A merged method for targeted analysis of amino acids and derivatives using parallel reaction monitoring combined with untargeted profiling by HILIC-Q-Orbitrap HRMS.

With continuously increased scan rate and sensitivity, high resolution mass spectrometry (HRMS) allows for both reliable targeted analysis (e.g., parallel reaction monitoring, PRM) and a global overview for discovery-based untargeted profiling (e.g., data dependent acquisition, DDA) to be performed. Based on previous study on PRM for large scale targeted metabolomics quantification, we developed an innovative method merged targeted and untargeted approaches in a single run. In our workflow, the scheduled PRM for targeted analysis of amino acids and derivatives combined with the full scan was acquired in every sample injection by hydrophilic interaction liquid chromatography tandem quadrupole-Orbitrap high resolution mass spectrometry (HILIC-Q-Orbitrap HRMS).

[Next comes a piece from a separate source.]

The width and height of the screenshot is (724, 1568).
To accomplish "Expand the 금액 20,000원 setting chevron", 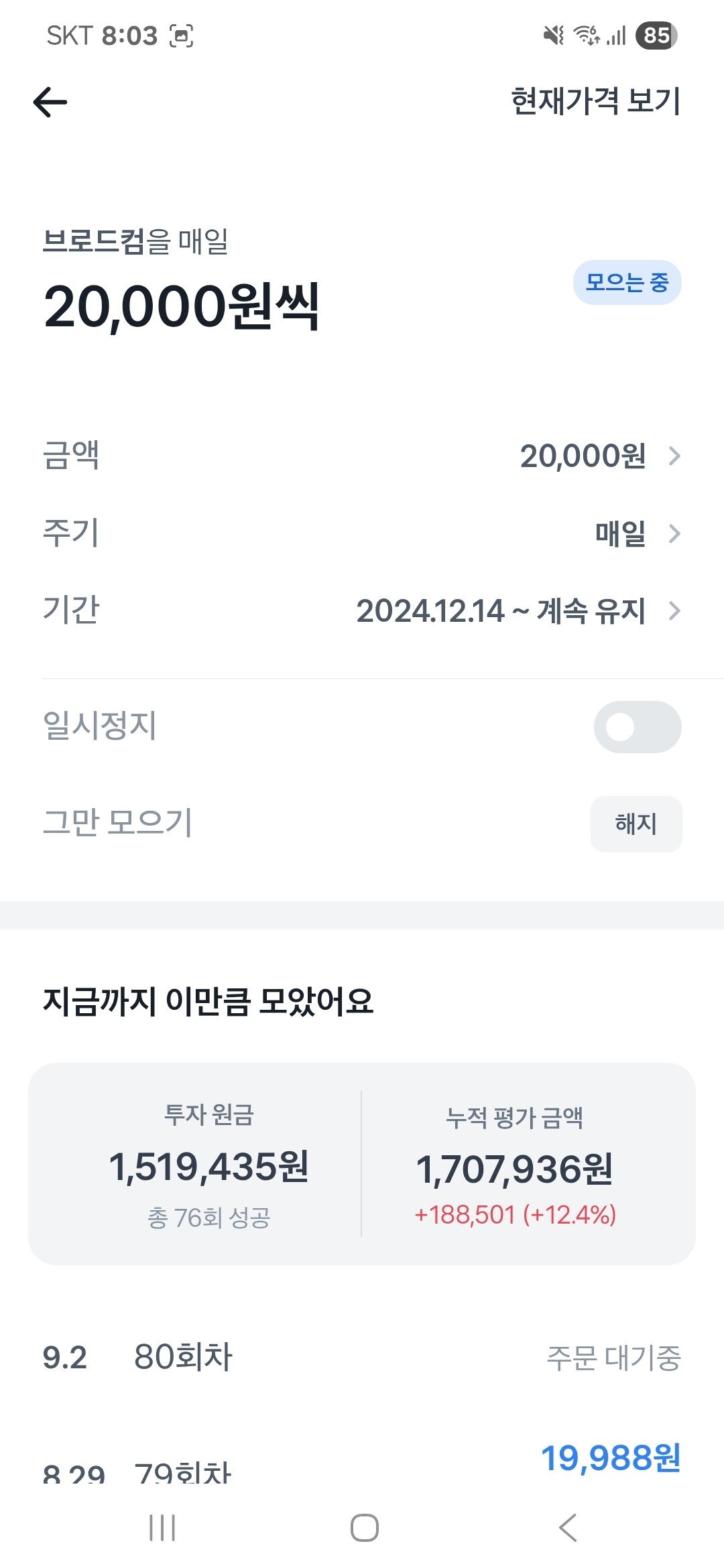I will click(x=674, y=456).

The identification of metabolic features from full scan was further performed with DDA methodology on grouped quality control (QC) samples and matched with available database. Specifically, 20 amino acids and 40 derivatives were selected for targeted analysis with optimal chromatographic separation and PRM parameters. All isomers within the selected metabolites were totally separated in the robust HILIC condition. 36 of selected metabolites were well-detected and showed a good linearity and reproducibility in NIST SRM 1950 plasma. Moreover, the absolute quantification performance of targeted PRM method was systematically validated using 10 amino acids with the corresponding stable isotope-labeled internal standards (SIL-IS). Finally, the newly developed method was successfully applied to analysis of the plasma samples from patients of pancreatic benign tumor and pancreatic cancer. The significant reduction of circulating amino acids in patients with pancreatic malignancy was confirmed by targeted PRM method and other amino acids modifications as well as polar metabolites were identified with untargeted profiling. Therefore, we have established a workflow that combines specifically and reliably targeted PRM method as well as broad-coverage untargeted profiling, which provides an innovative strategy for basic and clinical metabolomics study.